Decision Date | 17 May 1911 |
Docket Number | 72 |
Parties | Girardi, Appellant, v. Laquin Lumber Company |
Court | Pennsylvania Supreme Court |
Argued: March 14, 1911
Appeal, No. 72, Jan. T., 1911, by plaintiff, from judgment of C.P. Bradford Co., Sept. T., 1908, No. 460, on verdict for defendant in case of Mary Girardi v. Laquin Lumber Company. Affirmed.
Trespass to recover damages for death of plaintiff's husband. Before FANNING, P.J.
From the record it appeared that suit was begun against the "Laquin Lumber Company, a corporation." The cause of action arose on April 22, 1908. In February, 1911, the plaintiff made the following motion:
The plaintiff moves the court that the record in this case be amended in all particulars as it may be affected thereby by changing the designation of the defendant to the Laquin Lumber Company, a partnership composed of W. L. Barclay, C. F. Barclay, G. B. Barclay, M. F. Quinn, F. H. Quinn and F. S. Sherman, trading as copartners.
The court overruled the motion.
Error assigned was in overruling motion to amend.
The order discharging the rule is affirmed.
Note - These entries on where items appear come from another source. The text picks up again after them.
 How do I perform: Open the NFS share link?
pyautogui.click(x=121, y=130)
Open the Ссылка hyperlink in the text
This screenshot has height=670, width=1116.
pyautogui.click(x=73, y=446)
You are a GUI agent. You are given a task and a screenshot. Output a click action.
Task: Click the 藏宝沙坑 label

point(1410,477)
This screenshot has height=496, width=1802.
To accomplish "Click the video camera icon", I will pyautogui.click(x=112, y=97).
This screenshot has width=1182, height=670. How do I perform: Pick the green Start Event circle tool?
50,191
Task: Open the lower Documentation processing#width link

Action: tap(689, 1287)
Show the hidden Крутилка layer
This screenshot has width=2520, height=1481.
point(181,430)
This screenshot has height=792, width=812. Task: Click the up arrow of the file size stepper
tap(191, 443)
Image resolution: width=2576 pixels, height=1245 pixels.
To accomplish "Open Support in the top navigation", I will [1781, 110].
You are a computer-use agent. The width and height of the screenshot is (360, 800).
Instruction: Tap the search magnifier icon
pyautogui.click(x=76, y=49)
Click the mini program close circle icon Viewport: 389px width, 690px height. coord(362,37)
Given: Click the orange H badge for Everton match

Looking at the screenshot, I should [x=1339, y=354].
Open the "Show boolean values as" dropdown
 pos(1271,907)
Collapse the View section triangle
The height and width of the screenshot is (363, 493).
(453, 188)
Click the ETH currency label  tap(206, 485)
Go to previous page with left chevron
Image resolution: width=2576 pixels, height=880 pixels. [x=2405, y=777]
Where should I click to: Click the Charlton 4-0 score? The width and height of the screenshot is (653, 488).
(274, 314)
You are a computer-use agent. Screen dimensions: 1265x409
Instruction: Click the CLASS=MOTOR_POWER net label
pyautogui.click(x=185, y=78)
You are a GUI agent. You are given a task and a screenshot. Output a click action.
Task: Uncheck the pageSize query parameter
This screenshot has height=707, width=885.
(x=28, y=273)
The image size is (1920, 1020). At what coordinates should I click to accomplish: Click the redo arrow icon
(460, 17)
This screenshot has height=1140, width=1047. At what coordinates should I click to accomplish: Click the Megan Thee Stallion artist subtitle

M. Lilley, of Lilley & Wilson, with him David E. Kaufman, for appellant.
Wm. Maxwell, for appellees.
Before FELL, C.J., BROWN, POTTER, ELKIN and MOSCHZISKER, JJ.
This appeal is from an order discharging a rule to amend the record by making new parties defendants after the statute of limitations had become a bar to a new action. The action was brought against the Laquin Lumber Company, a corporation. The amendment proposed was to name as defendants a partnership, composed of six persons, trading as the Laquin Lumber Company. The allowance of the amendment would have brought new parties on the record. Under the rule established by our cases this cannot be done. Where the statute of limitations has run, amendments will not be allowed which introduce a new cause of action or bring in a new party or change the capacity in which he is sued. If the effect of the amendment is to correct the name under which the right party is sued, it will be allowed; if it is to bring in a new party, it will be refused: Wright v. Copper Co., 206 Pa. 274.
The order discharging the rule is affirmed.